Without including any images, please transcribe all the lines below exactly.

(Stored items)
····················
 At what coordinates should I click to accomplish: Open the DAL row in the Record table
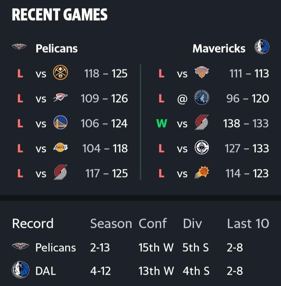(x=46, y=271)
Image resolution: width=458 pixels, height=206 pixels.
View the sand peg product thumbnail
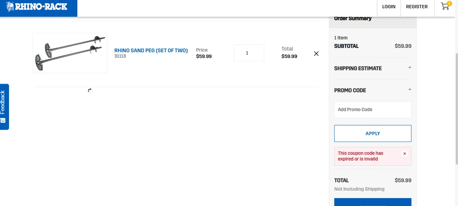tap(70, 53)
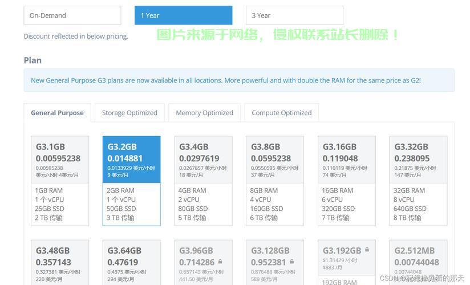470x285 pixels.
Task: Switch to the Memory Optimized tab
Action: [204, 113]
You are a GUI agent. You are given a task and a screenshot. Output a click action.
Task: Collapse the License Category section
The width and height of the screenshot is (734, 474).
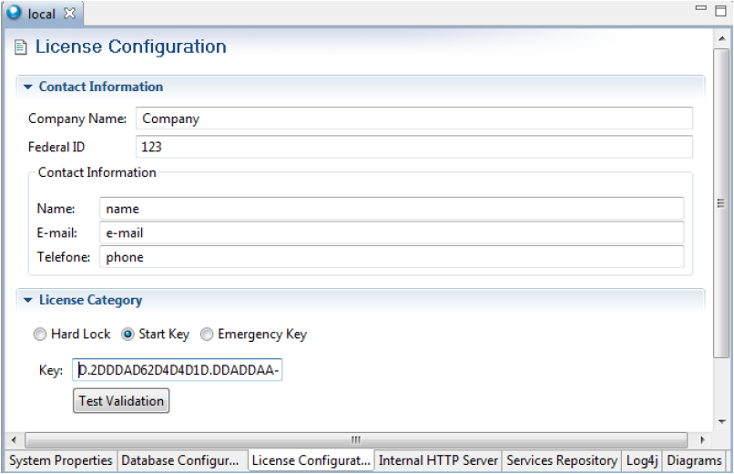(x=28, y=301)
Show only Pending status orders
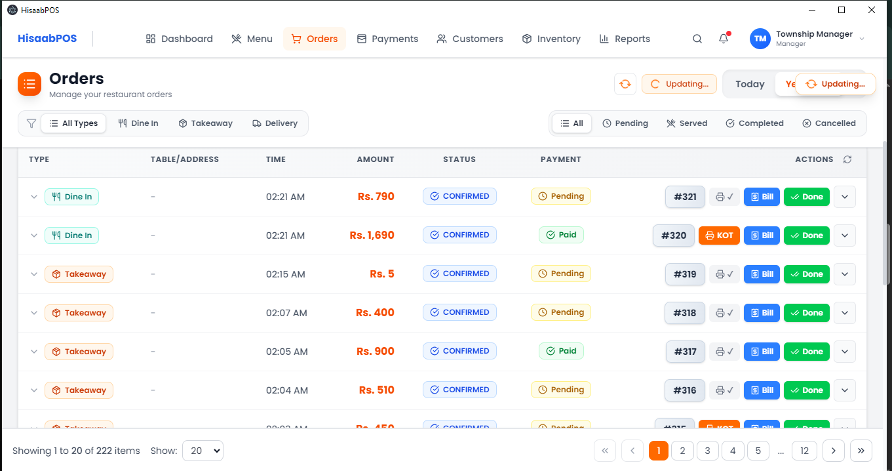This screenshot has height=471, width=892. coord(625,123)
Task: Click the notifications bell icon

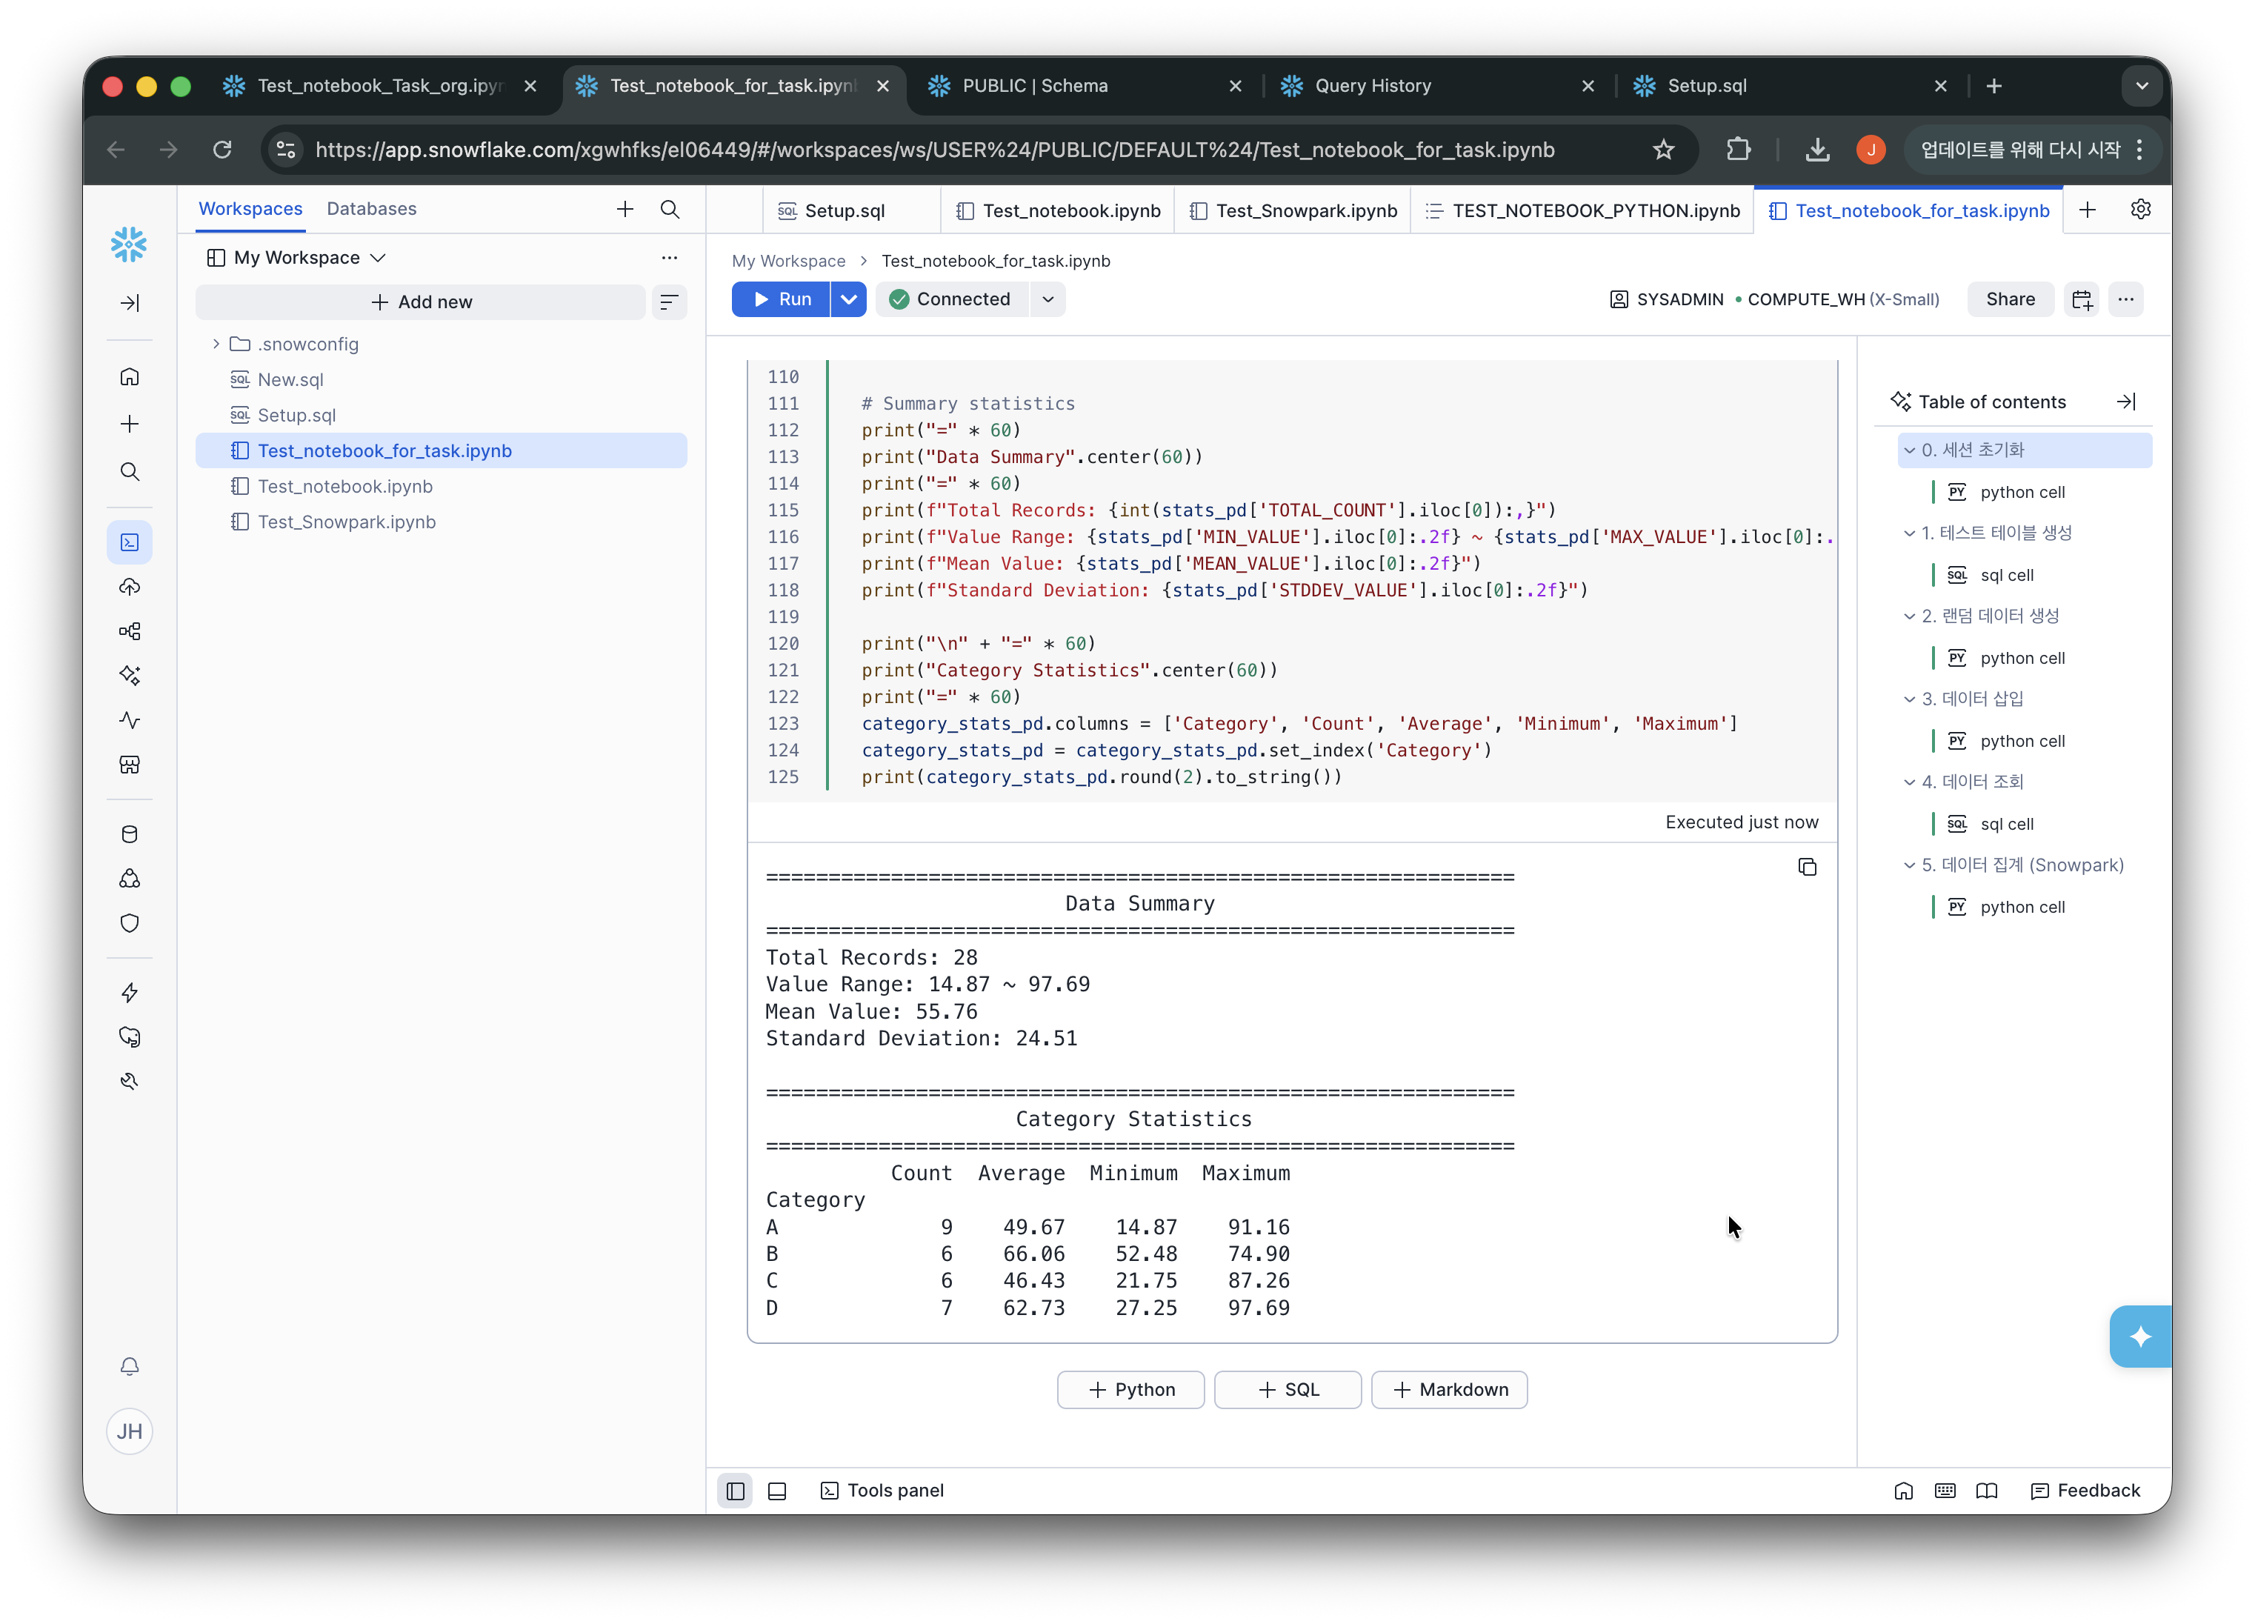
····················
RESULT FOR THIS TASK:
 At what coordinates should I click to accomplish: Open the DAL row in the Record table
(x=46, y=271)
Image resolution: width=458 pixels, height=206 pixels.
View the sand peg product thumbnail
tap(70, 53)
470x285 pixels.
Task: Switch to the Memory Optimized tab
Action: [204, 113]
You are a GUI agent. You are given a task and a screenshot. Output a click action.
Task: Collapse the License Category section
The width and height of the screenshot is (734, 474).
(x=28, y=301)
Show only Pending status orders
This screenshot has height=471, width=892. coord(625,123)
Task: Click the notifications bell icon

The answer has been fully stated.